Pete and I had another go at the catflap tonight. I taped the flap open and enticed him in and out with a treat stick and he’d managed to go out and come in twice that way. He still prefers to grab the treat with his paw rather than stick his head through, but we were starting to get somewhere. Then after I’d untaped the flap, he wanted to go out again and was sitting on the doormat while I was inside, with the door shut, trying to persuade him back through the catflap which I was holding open.

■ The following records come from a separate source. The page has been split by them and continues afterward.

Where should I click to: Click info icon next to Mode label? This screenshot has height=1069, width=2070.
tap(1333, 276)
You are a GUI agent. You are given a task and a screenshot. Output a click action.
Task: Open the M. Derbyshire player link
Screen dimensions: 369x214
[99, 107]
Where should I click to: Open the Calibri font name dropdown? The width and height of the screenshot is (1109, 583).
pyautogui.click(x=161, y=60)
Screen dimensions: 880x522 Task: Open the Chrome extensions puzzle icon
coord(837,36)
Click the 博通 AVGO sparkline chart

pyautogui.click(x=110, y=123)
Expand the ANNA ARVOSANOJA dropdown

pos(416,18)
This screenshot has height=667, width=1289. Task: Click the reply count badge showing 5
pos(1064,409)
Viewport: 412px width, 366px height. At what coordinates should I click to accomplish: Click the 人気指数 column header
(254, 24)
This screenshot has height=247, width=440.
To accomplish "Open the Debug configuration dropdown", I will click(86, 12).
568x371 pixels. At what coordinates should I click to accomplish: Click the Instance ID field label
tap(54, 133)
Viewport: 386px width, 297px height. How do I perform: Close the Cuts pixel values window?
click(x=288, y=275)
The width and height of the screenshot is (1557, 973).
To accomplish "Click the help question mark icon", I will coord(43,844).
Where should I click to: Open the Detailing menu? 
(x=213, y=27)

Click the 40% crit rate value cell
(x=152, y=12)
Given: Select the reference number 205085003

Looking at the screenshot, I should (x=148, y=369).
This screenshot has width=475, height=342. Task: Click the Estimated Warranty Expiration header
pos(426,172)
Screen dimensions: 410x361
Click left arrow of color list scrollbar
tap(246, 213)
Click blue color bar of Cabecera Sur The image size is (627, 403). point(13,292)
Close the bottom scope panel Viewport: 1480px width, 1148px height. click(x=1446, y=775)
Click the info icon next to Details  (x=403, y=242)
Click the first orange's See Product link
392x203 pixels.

So, my door is shut, Pete’s outside on the doormat, I’m in my hall next to the door, on all fours, holding the catflap open, and then I heard a door open and before I even knew which door it was, a flurry of barking and I just saw the dog shoot past the catflap trailing the lead. I had a couple of seconds of absolute terror, so frightened that the dog would kill him before we could stop it. By the time I got the door open the neighbour had hold of the dog and Pete shot past me and into the flat – through the catflap in the open door!
She was so apologetic – the dog was on the lead but as she turned round to pick something up, the dog had just seen its chance and pulled free. It’s partly my fault – I should have let them know that Pete has had his jags and he’ll be out and about in the stair, and I’m sure she would have checked before she let the dog out of the flat.
She went off to walk the dog and Pete and I came inside and he had his tea and fell asleep. The neighbour came round when she’d got back with the dog and apologised again and said she’ll get a muzzle for the dog. She also said the dog was bleeding from her nose, so Pete obviously got a good swipe in. I don’t see the point in being unpleasant about it – I want to keep on good terms with her, for Pete’s sake as much as for my own. The dog was just doing what dogs do, it was a genuine accident, and I hope it’s helped to reinforce to Pete that this is his safe place and if something happens he should come in here as quickly as he can. I might offer to pay half for the muzzle – they were here with the dog long before I got Pete, and as soon as I said I was getting him, they immediately made sure the dog was always on the lead and have tried to make sure bad things didn’t happen. So as a gesture of good will and appreciation for their help, I’m happy to make the offer.
As for Pete, he’s been fast asleep in his bed for the last two hours and looks completely happy and relaxed. I might wake him up in a minute and sit him on my knee for a cuddle, just because I’m so happy he’s ok.